START EXERCISE DATA

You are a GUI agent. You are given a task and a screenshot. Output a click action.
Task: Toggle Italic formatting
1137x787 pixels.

END EXERCISE DATA
START EXERCISE DATA

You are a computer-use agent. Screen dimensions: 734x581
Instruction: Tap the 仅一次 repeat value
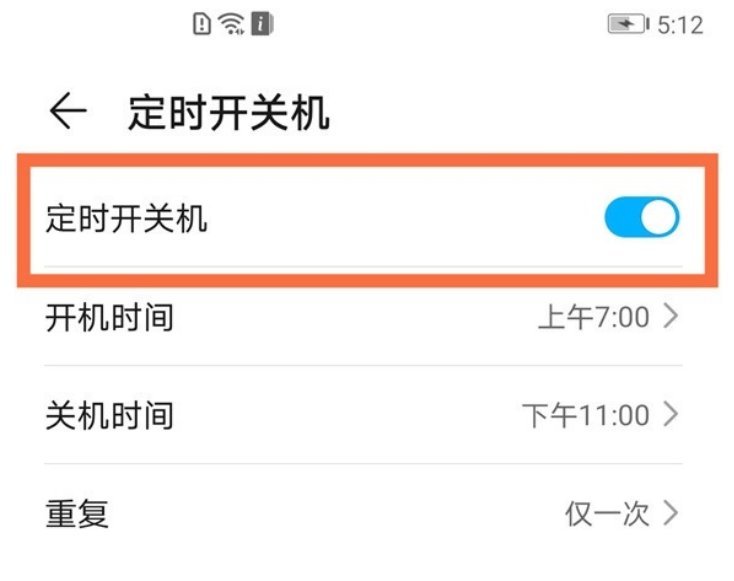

END EXERCISE DATA

▶ WHAT THIS TASK INVOLVES: When a line in the material above holds the word "agent", copy that line.

▶ RESULT OF THIS TASK:
You are a GUI agent. You are given a task and a screenshot. Output a click action.
You are a computer-use agent. Screen dimensions: 734x581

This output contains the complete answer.